# DO THIS
Rewrite the items below with "GUI agent" changed to "screen assistant" wherever it occurs, keeping everything else the same.

# DATA LINES
· · · · ·

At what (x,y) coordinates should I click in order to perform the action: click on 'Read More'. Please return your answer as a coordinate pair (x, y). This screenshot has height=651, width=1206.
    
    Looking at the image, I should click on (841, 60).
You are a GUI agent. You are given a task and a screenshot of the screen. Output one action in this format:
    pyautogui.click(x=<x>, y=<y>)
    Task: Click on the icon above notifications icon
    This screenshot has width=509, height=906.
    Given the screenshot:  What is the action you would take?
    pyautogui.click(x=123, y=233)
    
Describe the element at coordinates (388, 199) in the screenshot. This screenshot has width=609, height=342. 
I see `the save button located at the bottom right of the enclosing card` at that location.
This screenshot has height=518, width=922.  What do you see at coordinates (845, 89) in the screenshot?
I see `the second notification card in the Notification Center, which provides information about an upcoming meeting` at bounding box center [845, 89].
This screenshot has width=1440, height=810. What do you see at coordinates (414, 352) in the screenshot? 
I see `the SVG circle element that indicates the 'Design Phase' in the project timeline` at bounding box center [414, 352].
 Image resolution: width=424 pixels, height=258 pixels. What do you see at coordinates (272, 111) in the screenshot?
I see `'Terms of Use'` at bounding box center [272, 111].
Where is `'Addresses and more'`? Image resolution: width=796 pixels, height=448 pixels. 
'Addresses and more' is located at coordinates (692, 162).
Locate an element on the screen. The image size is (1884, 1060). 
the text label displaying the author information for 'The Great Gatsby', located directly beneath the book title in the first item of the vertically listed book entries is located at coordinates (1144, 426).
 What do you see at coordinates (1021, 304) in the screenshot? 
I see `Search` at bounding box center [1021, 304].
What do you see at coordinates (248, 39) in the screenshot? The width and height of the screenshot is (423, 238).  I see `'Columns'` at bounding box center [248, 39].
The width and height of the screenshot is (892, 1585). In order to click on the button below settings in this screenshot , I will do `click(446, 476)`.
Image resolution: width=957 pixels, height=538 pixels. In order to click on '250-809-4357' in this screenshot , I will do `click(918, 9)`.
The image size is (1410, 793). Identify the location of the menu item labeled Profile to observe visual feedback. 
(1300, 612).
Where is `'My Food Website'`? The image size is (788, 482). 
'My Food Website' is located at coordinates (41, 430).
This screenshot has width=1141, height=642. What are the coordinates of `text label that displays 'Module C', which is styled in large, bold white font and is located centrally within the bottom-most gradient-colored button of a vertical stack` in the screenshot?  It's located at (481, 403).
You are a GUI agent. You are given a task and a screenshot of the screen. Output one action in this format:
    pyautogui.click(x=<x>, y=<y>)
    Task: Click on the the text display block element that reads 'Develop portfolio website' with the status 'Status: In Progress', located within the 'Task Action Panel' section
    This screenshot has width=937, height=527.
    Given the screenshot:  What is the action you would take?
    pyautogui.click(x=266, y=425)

· · · · ·

# FULL RESPONSE
At what (x,y) coordinates should I click in order to perform the action: click on 'Read More'. Please return your answer as a coordinate pair (x, y). This screenshot has height=651, width=1206.
    
    Looking at the image, I should click on (841, 60).
You are a screen assistant. You are given a task and a screenshot of the screen. Output one action in this format:
    pyautogui.click(x=<x>, y=<y>)
    Task: Click on the icon above notifications icon
    This screenshot has width=509, height=906.
    Given the screenshot:  What is the action you would take?
    pyautogui.click(x=123, y=233)
    
Describe the element at coordinates (388, 199) in the screenshot. This screenshot has width=609, height=342. 
I see `the save button located at the bottom right of the enclosing card` at that location.
This screenshot has height=518, width=922.  What do you see at coordinates (845, 89) in the screenshot?
I see `the second notification card in the Notification Center, which provides information about an upcoming meeting` at bounding box center [845, 89].
This screenshot has width=1440, height=810. What do you see at coordinates (414, 352) in the screenshot? 
I see `the SVG circle element that indicates the 'Design Phase' in the project timeline` at bounding box center [414, 352].
 Image resolution: width=424 pixels, height=258 pixels. What do you see at coordinates (272, 111) in the screenshot?
I see `'Terms of Use'` at bounding box center [272, 111].
Where is `'Addresses and more'`? Image resolution: width=796 pixels, height=448 pixels. 
'Addresses and more' is located at coordinates (692, 162).
Locate an element on the screen. The image size is (1884, 1060). 
the text label displaying the author information for 'The Great Gatsby', located directly beneath the book title in the first item of the vertically listed book entries is located at coordinates (1144, 426).
 What do you see at coordinates (1021, 304) in the screenshot? 
I see `Search` at bounding box center [1021, 304].
What do you see at coordinates (248, 39) in the screenshot? The width and height of the screenshot is (423, 238).  I see `'Columns'` at bounding box center [248, 39].
The width and height of the screenshot is (892, 1585). In order to click on the button below settings in this screenshot , I will do `click(446, 476)`.
Image resolution: width=957 pixels, height=538 pixels. In order to click on '250-809-4357' in this screenshot , I will do `click(918, 9)`.
The image size is (1410, 793). Identify the location of the menu item labeled Profile to observe visual feedback. 
(1300, 612).
Where is `'My Food Website'`? The image size is (788, 482). 
'My Food Website' is located at coordinates (41, 430).
This screenshot has width=1141, height=642. What are the coordinates of `text label that displays 'Module C', which is styled in large, bold white font and is located centrally within the bottom-most gradient-colored button of a vertical stack` in the screenshot?  It's located at (481, 403).
You are a screen assistant. You are given a task and a screenshot of the screen. Output one action in this format:
    pyautogui.click(x=<x>, y=<y>)
    Task: Click on the the text display block element that reads 'Develop portfolio website' with the status 'Status: In Progress', located within the 'Task Action Panel' section
    This screenshot has width=937, height=527.
    Given the screenshot:  What is the action you would take?
    pyautogui.click(x=266, y=425)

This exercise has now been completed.